[Collected data entries]

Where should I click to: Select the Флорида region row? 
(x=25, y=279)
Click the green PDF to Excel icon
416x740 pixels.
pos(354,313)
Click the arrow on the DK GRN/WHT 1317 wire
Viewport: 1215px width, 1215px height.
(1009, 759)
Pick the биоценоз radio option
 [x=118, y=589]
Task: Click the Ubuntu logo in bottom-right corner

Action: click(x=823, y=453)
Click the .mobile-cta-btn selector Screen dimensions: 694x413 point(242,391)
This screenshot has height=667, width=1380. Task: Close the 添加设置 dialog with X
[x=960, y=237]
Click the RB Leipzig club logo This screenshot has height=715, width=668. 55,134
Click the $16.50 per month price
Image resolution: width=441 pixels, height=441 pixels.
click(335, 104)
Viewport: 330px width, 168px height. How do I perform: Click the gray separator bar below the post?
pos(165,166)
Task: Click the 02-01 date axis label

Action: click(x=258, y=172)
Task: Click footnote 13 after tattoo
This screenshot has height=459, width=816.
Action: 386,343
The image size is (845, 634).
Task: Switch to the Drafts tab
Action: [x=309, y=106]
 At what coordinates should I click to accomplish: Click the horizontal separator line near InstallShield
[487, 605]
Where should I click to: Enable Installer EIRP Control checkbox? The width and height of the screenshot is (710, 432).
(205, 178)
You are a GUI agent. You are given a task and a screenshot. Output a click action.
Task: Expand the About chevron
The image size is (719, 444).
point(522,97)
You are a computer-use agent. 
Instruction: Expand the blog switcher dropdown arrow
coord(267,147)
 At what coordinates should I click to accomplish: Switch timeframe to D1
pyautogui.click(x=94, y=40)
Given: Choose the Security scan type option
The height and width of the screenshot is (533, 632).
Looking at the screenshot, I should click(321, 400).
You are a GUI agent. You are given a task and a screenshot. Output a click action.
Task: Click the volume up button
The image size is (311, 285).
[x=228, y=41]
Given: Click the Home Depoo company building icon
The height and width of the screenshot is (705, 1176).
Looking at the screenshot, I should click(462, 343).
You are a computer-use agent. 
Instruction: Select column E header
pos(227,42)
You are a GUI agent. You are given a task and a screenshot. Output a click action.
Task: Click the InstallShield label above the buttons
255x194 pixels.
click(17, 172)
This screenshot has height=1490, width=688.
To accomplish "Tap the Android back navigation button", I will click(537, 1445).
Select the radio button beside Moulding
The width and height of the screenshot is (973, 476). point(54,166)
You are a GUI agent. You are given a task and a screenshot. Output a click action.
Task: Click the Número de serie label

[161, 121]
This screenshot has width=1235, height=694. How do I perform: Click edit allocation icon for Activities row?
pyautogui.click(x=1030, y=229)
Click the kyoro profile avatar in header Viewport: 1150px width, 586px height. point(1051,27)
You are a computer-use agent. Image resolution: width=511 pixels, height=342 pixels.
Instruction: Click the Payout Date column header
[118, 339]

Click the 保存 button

◆ **WHAT IS NEEDED**: Among the records above, a stretch begins at the line containing "Click the arrow on the DK GRN/WHT 1317 wire" and ends at the line containing "Click the .mobile-cta-btn". Restate that stretch word for word, and nothing else.

◆ **EXERCISE RESPONSE**:
Click the arrow on the DK GRN/WHT 1317 wire
Viewport: 1215px width, 1215px height.
(1009, 759)
Pick the биоценоз radio option
 [x=118, y=589]
Task: Click the Ubuntu logo in bottom-right corner

Action: click(x=823, y=453)
Click the .mobile-cta-btn selector Screen dimensions: 694x413 point(242,391)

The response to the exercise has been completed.